LA DIREZIONE DEL NORD......A COSA SERVE?

Tutti sanno cosa è una bussola e a cosa serve: è uno strumento che sfruttando il magnetismo terrestre indica la direzione del Nord magnetico. Pochi sanno invece a cosa serve conoscere la direzione del Nord (che può essere individuata con diversi sistemi): a cosa serve?
Ve lo spiego con un esempio. Dobbiamo raggiungere la cima di una montagna e finchè la cima è in vista non ci sono problemi di direzione; le cose si complicano quando entriamo in un bosco e non vediamo più ne cima ne montagna.....mantenere la direzione giusta diventa problematico se non impossibile! Ecco allora che torna utile sapere dove è il Nord; torniamo indietro uscendo dal bosco fino a quando la cima è nuovamente in vista. Individuata, ad esempio con una bussola, la direzione del Nord calcoliamo l'angolo formato tra Nord e la cima da raggiungere: l'angolo è di 60 gradi. Mantenendo ora la bussola con l'ago diretto al Nord marciamo in direzione di 60°....cosi facendo raggiungeremo la cima senza sbagliare
IL NORD CI FORNISCE QUINDI UNA DIREZIONE DI RIFERIMENTO  COSTANTE E DI CONSEGUENZA CI PERMETTE DI MUOVERE CON SICUREZZA IN QUALSIASI ALTRA DIREZIONE.

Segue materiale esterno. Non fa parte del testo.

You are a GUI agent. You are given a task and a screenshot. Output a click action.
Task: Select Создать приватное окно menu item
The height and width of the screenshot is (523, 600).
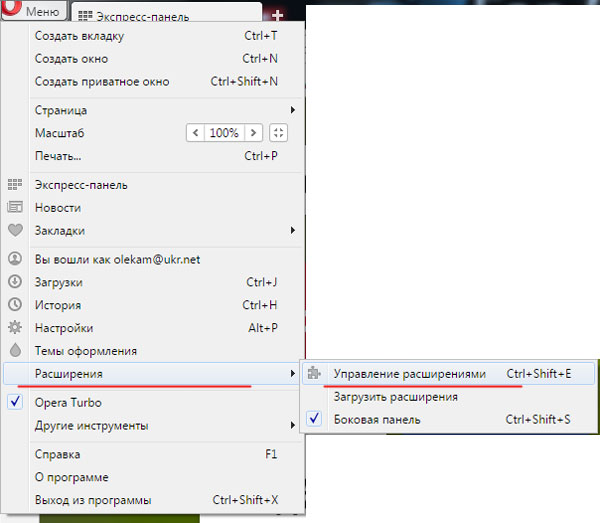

La piccola bussola della foto è una bussola della SUUNTO (niente a che vedere con le piccole bussole da orologio made in PRC che al primo utilizzo si riempiono di bolle d'aria!). La Suunto oltre ad avere il quadrante luminoso ha anche una ghiera girevole che permette di impostare l'angolo di rotta. Come tutti i prodotti di qualità la trovi in negozi di articoli sportivi o per la montagna; costo: 25 Euro.